* EXERCISE *
The answer must consist of the records below, repeated exactly.

··· DATASET CONTENT

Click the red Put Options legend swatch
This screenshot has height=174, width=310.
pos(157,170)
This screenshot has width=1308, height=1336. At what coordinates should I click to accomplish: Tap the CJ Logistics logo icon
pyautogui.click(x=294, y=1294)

······

* ANSWER SECTION *
Click the red Put Options legend swatch
This screenshot has height=174, width=310.
pos(157,170)
This screenshot has width=1308, height=1336. At what coordinates should I click to accomplish: Tap the CJ Logistics logo icon
pyautogui.click(x=294, y=1294)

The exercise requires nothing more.